(1) Pursuant to a plan adopted by the board of directors and approved by the Board as equitable and as adequately protecting the interests of the association, its members or stockholders, its deposit account holders, and the public, an association shall, subject to Article 4 of this chapter, have power to reorganize, to merge, or consolidate into another association or company, or to sell all or substantially all of its assets out of the ordinary course of business to another association or company, provided the plan of the reorganization, merger, or consolidation or sale of assets meets the procedural requirements of the South Carolina Business Corporation Act, Chapters 1 to 25 of Title 33, for these transactions.

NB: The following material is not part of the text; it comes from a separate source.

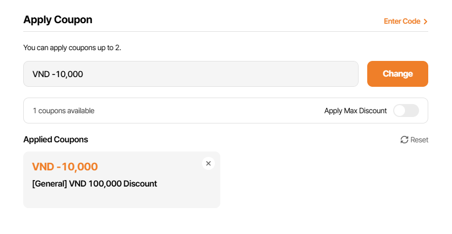Enable the Apply Max Discount switch
Screen dimensions: 452x234
406,111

(2) The Board may provide by regulation for the procedures to be followed by any association submitting a plan of reorganization, merger, or consolidation pursuant to this section.
(3) The Board may not approve any proposed transactions set forth in this section:
(a) Which would result in a monopoly, or which would be in furtherance of any combination or conspiracy to monopolize or to attempt to monopolize the savings and loan business in this State; or
(b) The effect of which in this State may be substantially to lessen competition, or to tend to create a monopoly, or which in any other manner would be in restraint of trade, unless it finds that the anticompetitive effects of the proposed transaction are clearly outweighed in the public interest by the probable effect of the proposed reorganization, merger, or consolidation or sale of assets in meeting the convenience and needs of the primary service area to be served.
(4) Each application for reorganization, merger, consolidation, or sale of assets out of the ordinary course of business must be accompanied by a nonrefundable filing fee as determined by the Board.
(5) In the event of any conflict between this section and Article 4 of this chapter, the provisions of Article 4 shall control.
HISTORY: 1985 Act No. 124, Section 1.